++++ The data ++++

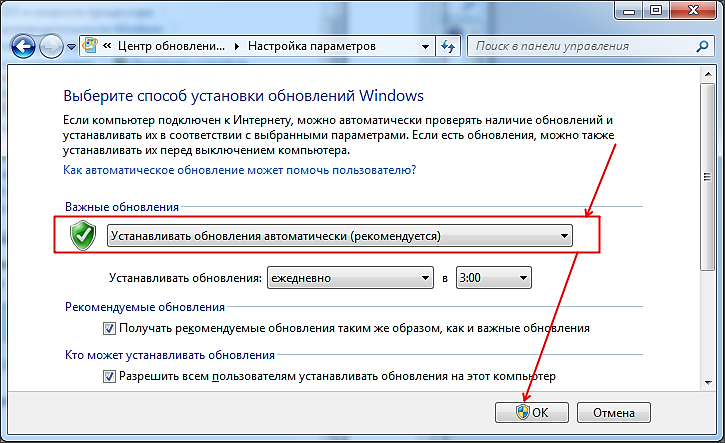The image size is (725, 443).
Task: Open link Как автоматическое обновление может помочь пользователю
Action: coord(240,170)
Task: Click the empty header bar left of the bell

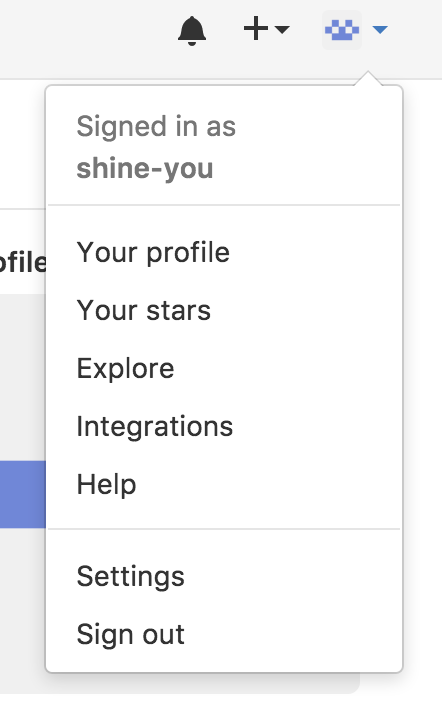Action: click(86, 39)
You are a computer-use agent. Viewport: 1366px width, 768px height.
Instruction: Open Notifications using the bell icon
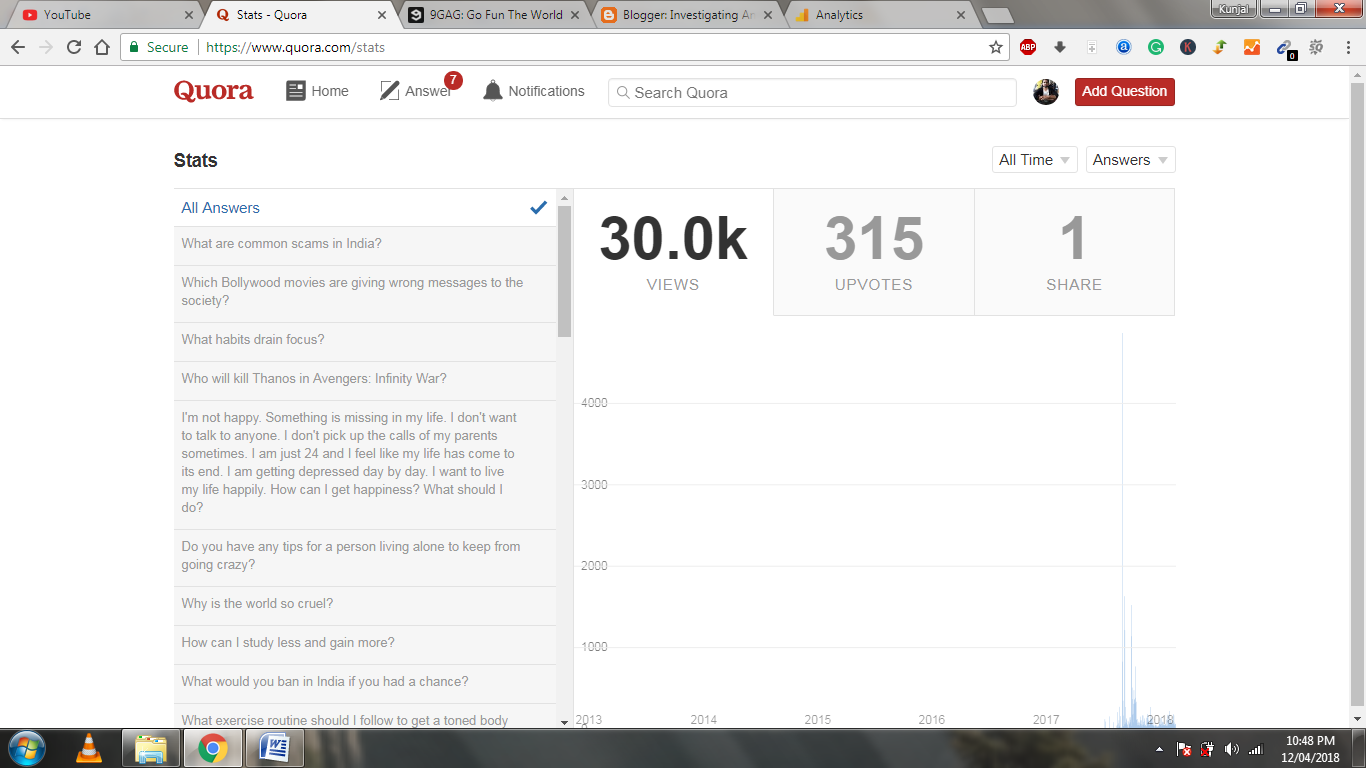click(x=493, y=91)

++++

## What you have to do
Exact copies of the lines from the one containing "Instruction: Open Notifications" through the final line of the data are required; pictures are to be omitted.

## Answer
Instruction: Open Notifications using the bell icon
click(x=493, y=91)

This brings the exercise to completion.